心配くらい勝手にしたい

高校のころ、英語の授業で扱われた英文にこんな内容のものがあった。

海外のどこかの公園における、子供の遊具事故を減らす取り組みを紹介した文章だったと思う。たしかその公園では保護者用の待機小屋のようなものを作って、親はそこから子どもを見守るように義務付け、遊具で遊ぶ子どもたちのそばに近寄れないようにした。親の心配する目や声かけこそが子どもの事故を誘引しているという考えに基づいて。この取り組みは功を奏し、その公園での事故は劇的に減ったとあった。
なるほどなあ、親が心配するほど子供はケガをしやすくなるのか。高校生の私は、この内容にひどく感銘を受けた。


娘が4歳のときに、彼女にこの話をした。なかなか寝付けない娘から、「眠くなるように、むずかしくて退屈な話をして」というリクエストを受けて8番目くらいにした話だ。どうだ難しいだろう退屈だろう、眠いだろうと言わんばかりに。
ところが私がその公園のことを話し終えるやいなや、まどろみかけていたはずの娘は威勢よくガバリと起き上がった。
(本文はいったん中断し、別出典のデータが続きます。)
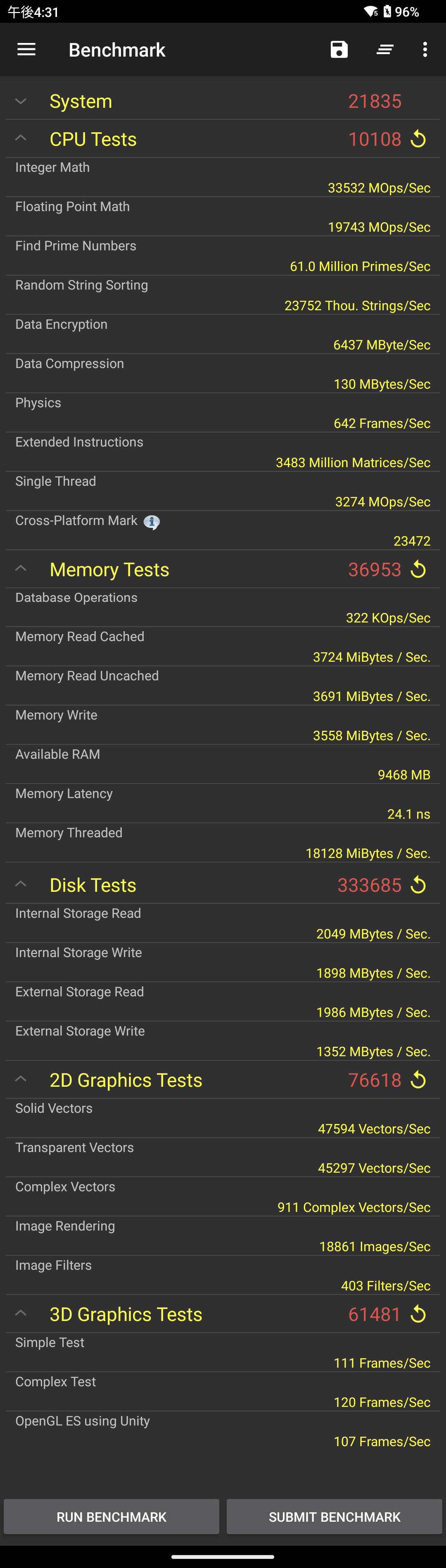The image size is (446, 1568).
Task: Collapse the Disk Tests section
Action: click(x=21, y=884)
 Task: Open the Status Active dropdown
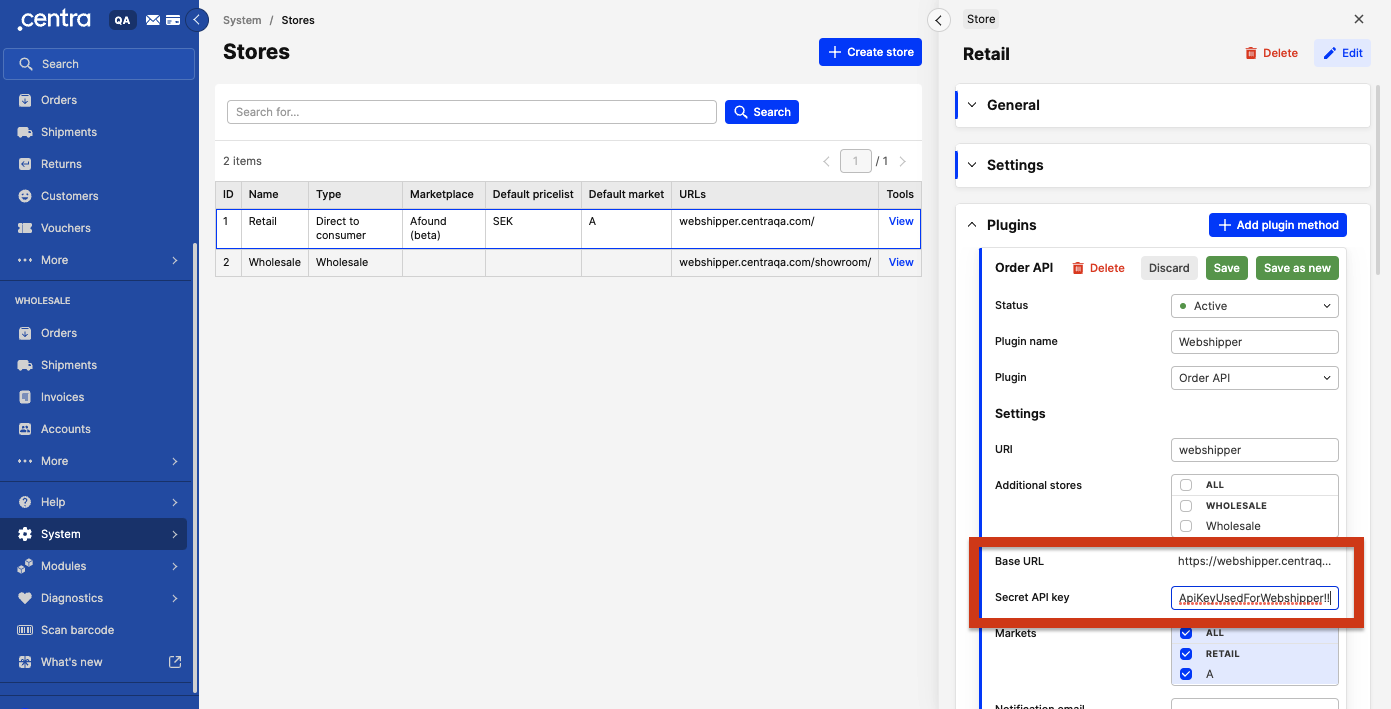coord(1254,306)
そして、「ちがう!」と、すっかり覚醒した口調で言った。「ちいちゃんは、母ちゃんが近くで心配していた方がケガしない!母ちゃん、近くで心配してね」と語気を強める。

寝かしつけは完全に振り出しだ。

こうして、おそらく教育のプロたちが知恵を総動員したであろう当該公園の取り組みは、4歳児の実感によって全否定された。
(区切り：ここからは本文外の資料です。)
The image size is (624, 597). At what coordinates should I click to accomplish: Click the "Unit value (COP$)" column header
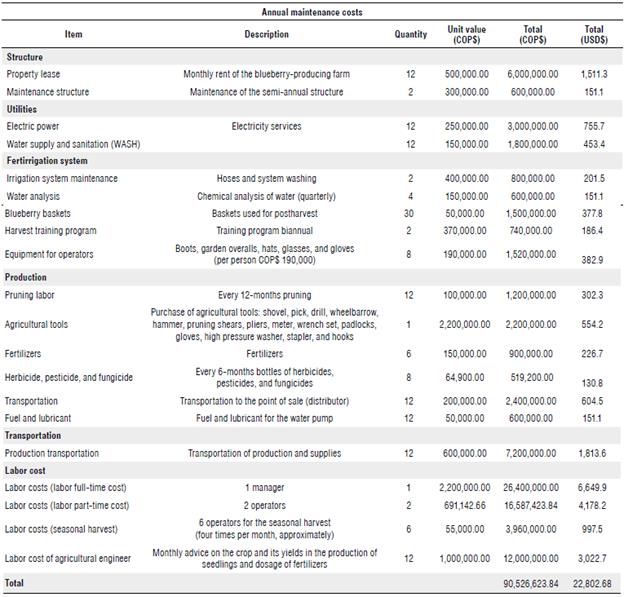[x=467, y=34]
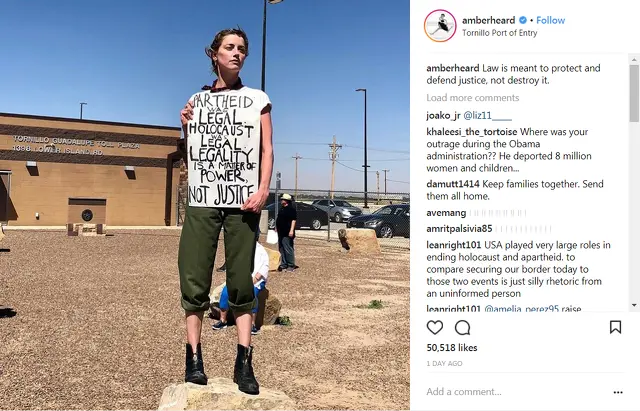Viewport: 640px width, 411px height.
Task: Click the post photo
Action: (x=205, y=205)
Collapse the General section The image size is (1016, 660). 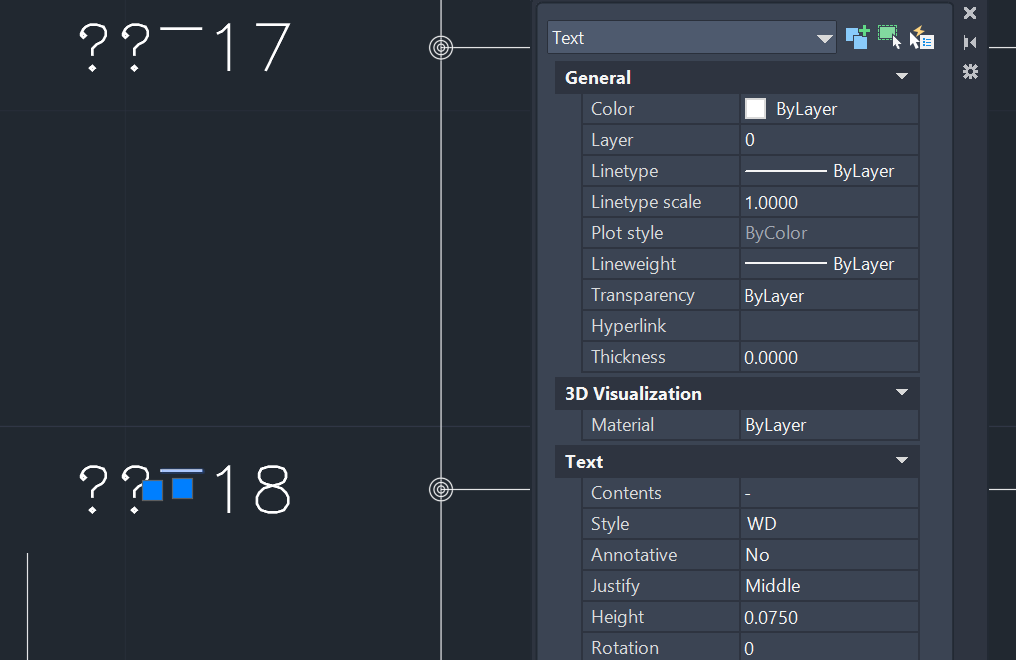point(903,77)
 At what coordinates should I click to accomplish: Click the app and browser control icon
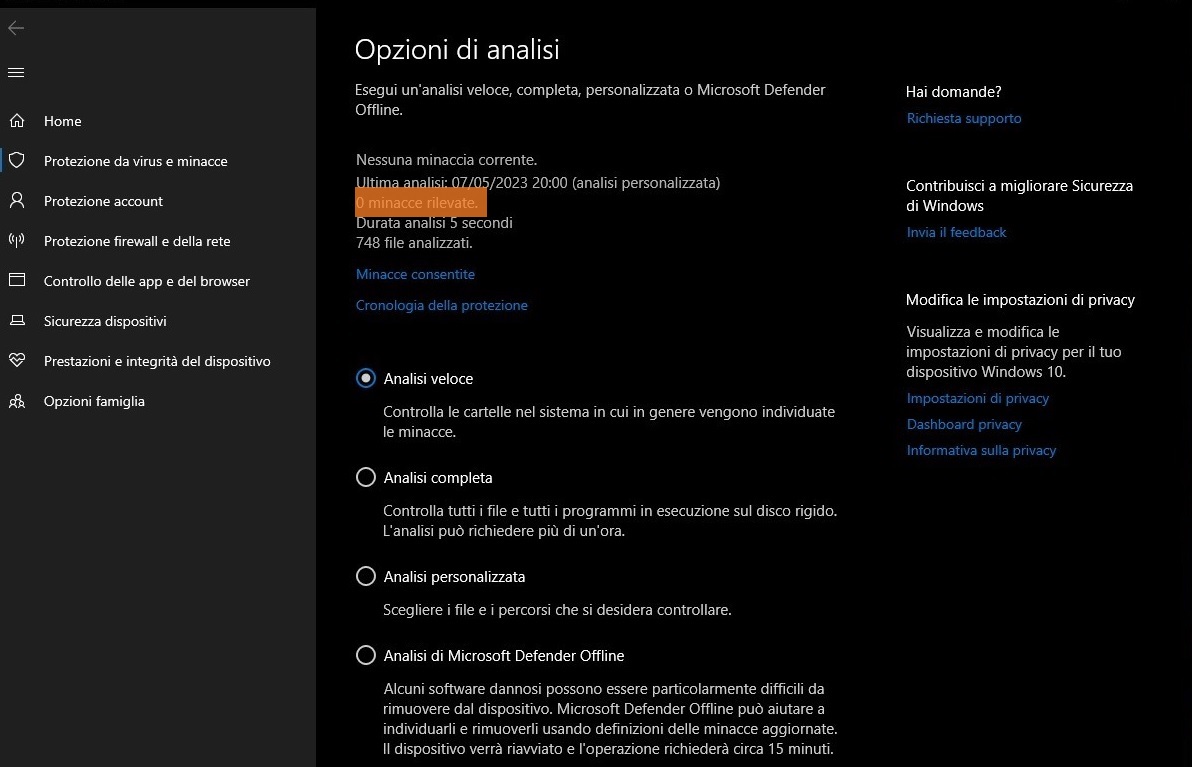[x=16, y=281]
でも、娘の反応をみて思い出したことがあった。この英文を学習したころに級友が言った言葉。高校生である彼女は、まだ見ぬ娘が一人で登下校する姿を想像すると今から心配でならないと言うのだ。そうだった、当時の私はその言葉に、あの英文の内容よりも深い感銘を受けたんだ。
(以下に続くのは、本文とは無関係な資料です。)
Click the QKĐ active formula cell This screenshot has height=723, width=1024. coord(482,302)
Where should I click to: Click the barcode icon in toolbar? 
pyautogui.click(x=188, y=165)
何が子どもにとって一番よいのかは分からない。でも限りある対策をした以上、もう心配するくらいしかできないし、心配くらいは勝手にしたい。

あの公園の隔離小屋の目的はきっと、子どもを守るためだけではなくて、「親が思う存分、子どもにバレないように心配するための部屋」なんだと、今では思う。

そして娘が「母ちゃんが近くで心配する方がけがしない」というのは、私への信頼不足もあってだろう。娘は、私が心配するような状況には絶対にしないという気概をもって暮らしている。母の仮説以外の結果を何とかして自分で証明したいという気概だ。私はその不信感をとても頼もしく感じる。親に心配されると、半ばあてつけのように〝心配された通り″になってみせていた自分とは、反発心の気質が違うのだ。

だからあなたの言う通り、できるときは近くで心配する。勝手に心配するかたわらで、あなたも勝手に気づいて抗ったり、勝手に放っておいたりしながら、勝手に大きくなるんだろう。


※ちなみに当該公園に関しては、今調べようとしても情報が全く出てきません。かなりうろ覚えなこともあり、私の記憶違いかもしれません…。